# Goal of the exercise
Copy these lines word for word, everything from the start of the records down to the line containing "Action: (x=1325, y=895)", that line included.

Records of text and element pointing
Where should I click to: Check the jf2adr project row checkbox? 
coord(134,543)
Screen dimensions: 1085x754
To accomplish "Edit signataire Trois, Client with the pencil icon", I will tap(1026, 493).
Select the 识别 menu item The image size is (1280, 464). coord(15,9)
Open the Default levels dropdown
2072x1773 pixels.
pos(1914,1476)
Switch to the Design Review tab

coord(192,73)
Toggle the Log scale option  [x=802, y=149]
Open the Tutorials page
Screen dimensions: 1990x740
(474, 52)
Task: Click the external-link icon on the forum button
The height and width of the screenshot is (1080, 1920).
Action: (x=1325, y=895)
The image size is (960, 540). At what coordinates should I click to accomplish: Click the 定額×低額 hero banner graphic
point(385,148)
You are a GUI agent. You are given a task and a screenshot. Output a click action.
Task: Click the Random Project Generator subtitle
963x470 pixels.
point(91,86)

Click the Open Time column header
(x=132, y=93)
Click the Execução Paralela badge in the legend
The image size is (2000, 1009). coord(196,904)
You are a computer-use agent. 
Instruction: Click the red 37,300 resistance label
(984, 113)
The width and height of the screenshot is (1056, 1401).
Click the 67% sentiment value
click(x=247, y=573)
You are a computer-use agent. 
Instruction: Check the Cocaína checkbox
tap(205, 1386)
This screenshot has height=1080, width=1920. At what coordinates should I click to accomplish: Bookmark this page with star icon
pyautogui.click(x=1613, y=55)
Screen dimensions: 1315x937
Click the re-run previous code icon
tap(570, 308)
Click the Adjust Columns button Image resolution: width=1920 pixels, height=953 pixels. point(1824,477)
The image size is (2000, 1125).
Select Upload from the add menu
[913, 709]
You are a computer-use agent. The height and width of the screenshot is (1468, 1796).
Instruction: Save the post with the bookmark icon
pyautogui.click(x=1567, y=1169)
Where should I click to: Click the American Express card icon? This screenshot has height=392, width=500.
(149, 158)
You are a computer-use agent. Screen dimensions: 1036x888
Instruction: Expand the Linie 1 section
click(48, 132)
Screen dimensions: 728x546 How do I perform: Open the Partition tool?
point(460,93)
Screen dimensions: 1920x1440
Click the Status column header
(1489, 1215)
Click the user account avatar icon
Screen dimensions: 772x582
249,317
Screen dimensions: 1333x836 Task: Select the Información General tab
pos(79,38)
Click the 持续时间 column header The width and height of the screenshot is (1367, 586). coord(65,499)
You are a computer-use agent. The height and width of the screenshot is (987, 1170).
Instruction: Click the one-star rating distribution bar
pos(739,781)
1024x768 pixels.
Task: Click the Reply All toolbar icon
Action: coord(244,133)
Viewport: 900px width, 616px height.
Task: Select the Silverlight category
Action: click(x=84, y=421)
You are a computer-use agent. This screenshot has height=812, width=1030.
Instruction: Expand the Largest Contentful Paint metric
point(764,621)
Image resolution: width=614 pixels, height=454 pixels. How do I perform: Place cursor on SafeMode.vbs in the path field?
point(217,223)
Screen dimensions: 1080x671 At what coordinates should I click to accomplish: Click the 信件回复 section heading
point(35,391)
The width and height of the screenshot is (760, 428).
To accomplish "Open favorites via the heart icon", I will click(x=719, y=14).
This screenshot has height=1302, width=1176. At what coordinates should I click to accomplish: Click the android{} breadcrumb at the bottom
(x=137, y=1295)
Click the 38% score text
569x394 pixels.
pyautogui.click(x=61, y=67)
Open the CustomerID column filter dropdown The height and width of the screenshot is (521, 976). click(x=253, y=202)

# Completed task
Where should I click to: Check the jf2adr project row checkbox? 
coord(134,543)
Screen dimensions: 1085x754
To accomplish "Edit signataire Trois, Client with the pencil icon", I will tap(1026, 493).
Select the 识别 menu item The image size is (1280, 464). coord(15,9)
Open the Default levels dropdown
2072x1773 pixels.
pos(1914,1476)
Switch to the Design Review tab

coord(192,73)
Toggle the Log scale option  [x=802, y=149]
Open the Tutorials page
Screen dimensions: 1990x740
(474, 52)
Task: Click the external-link icon on the forum button
The height and width of the screenshot is (1080, 1920).
Action: (x=1325, y=895)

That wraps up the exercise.